What you need to do> Lay out the records from the line with "How do I perform: Open" to the line with "Expand the Indicators dropdown", both included, as a JSON list of strings with one string per line, skipping blank lines and leaving out the pictures.

Provided data>
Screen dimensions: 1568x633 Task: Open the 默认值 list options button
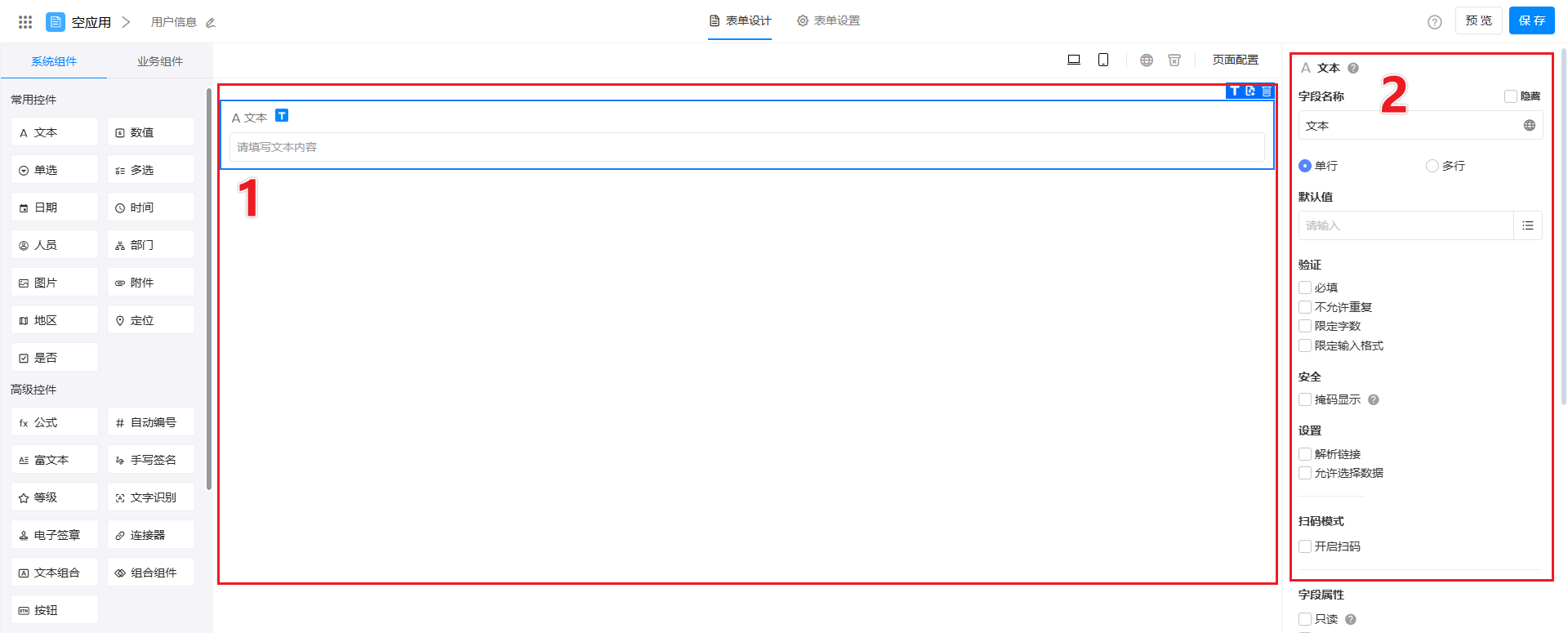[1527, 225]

...

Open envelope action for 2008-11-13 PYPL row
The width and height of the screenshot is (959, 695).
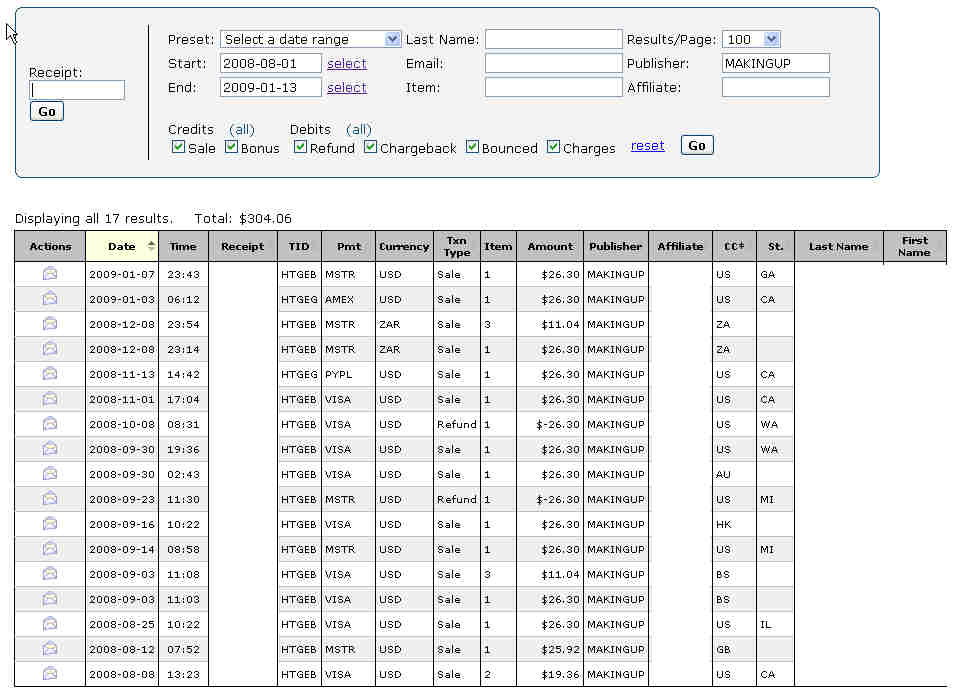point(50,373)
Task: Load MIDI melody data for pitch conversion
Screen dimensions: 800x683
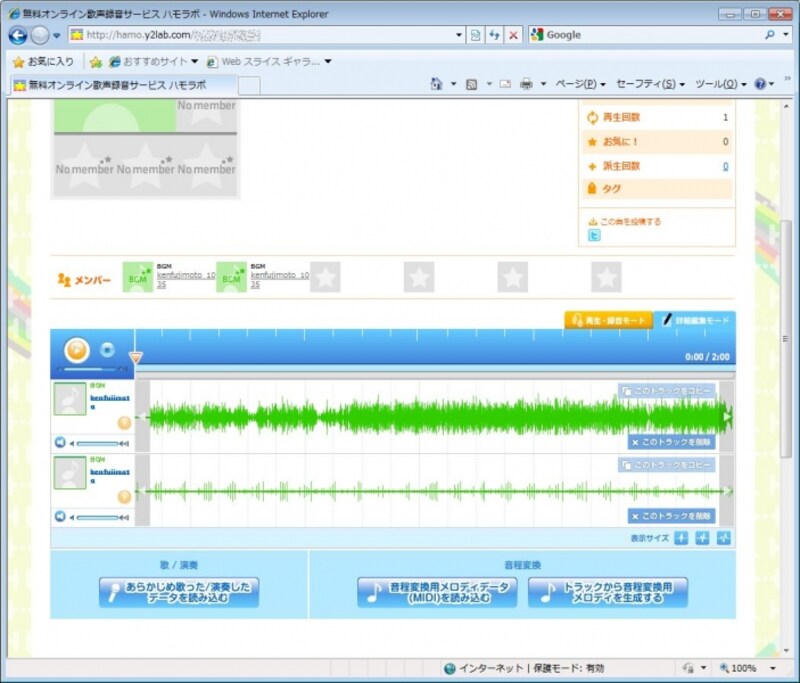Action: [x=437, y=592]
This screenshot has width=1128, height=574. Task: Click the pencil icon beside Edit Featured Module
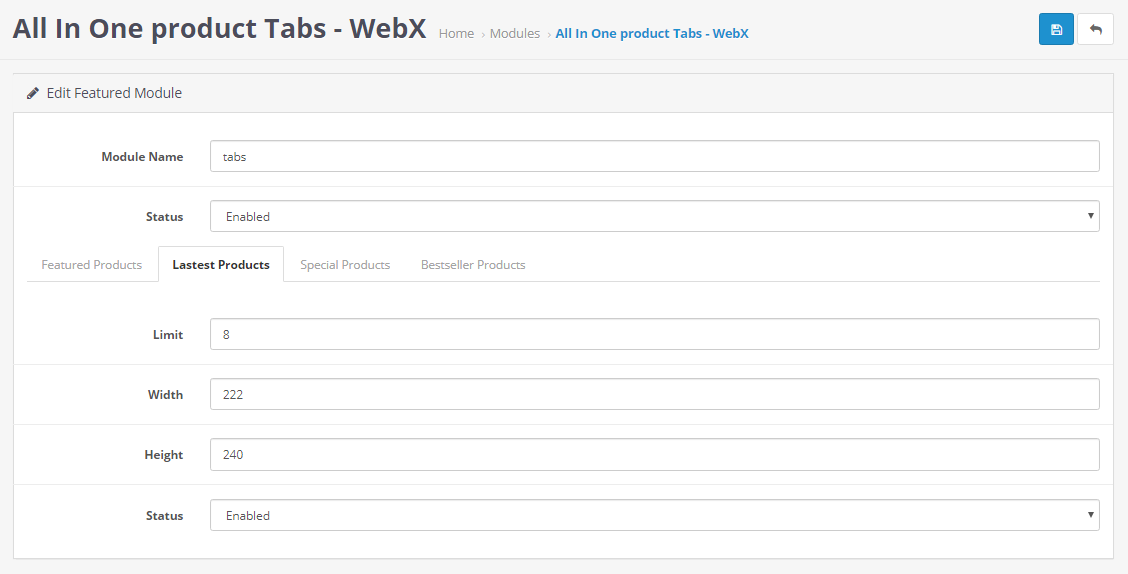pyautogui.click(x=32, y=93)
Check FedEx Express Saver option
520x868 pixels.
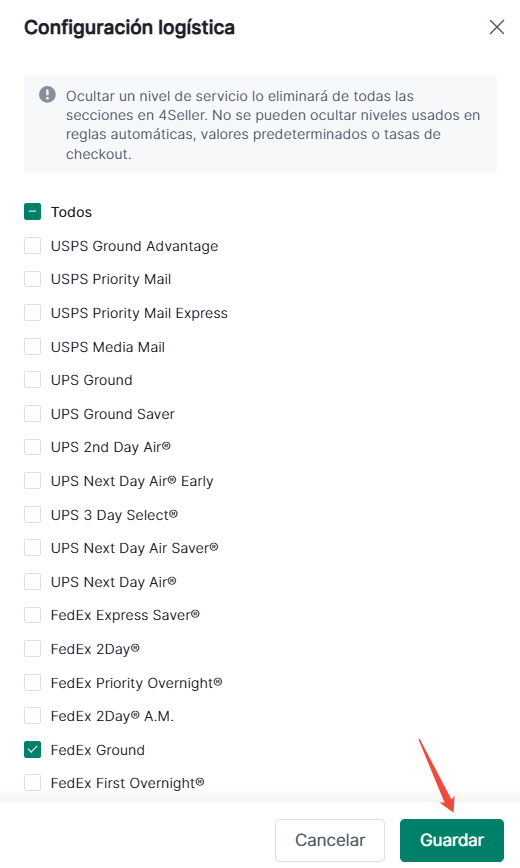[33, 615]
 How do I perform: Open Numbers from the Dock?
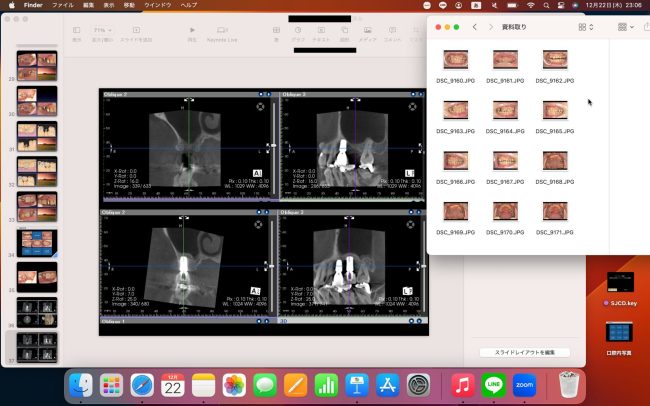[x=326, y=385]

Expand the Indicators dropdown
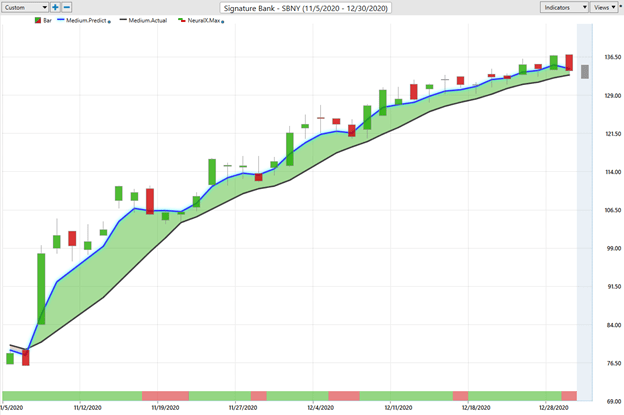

Response to this exercise>
[
  " How do I perform: Open Numbers from the Dock?",
  "[x=326, y=385]",
  "Expand the Indicators dropdown"
]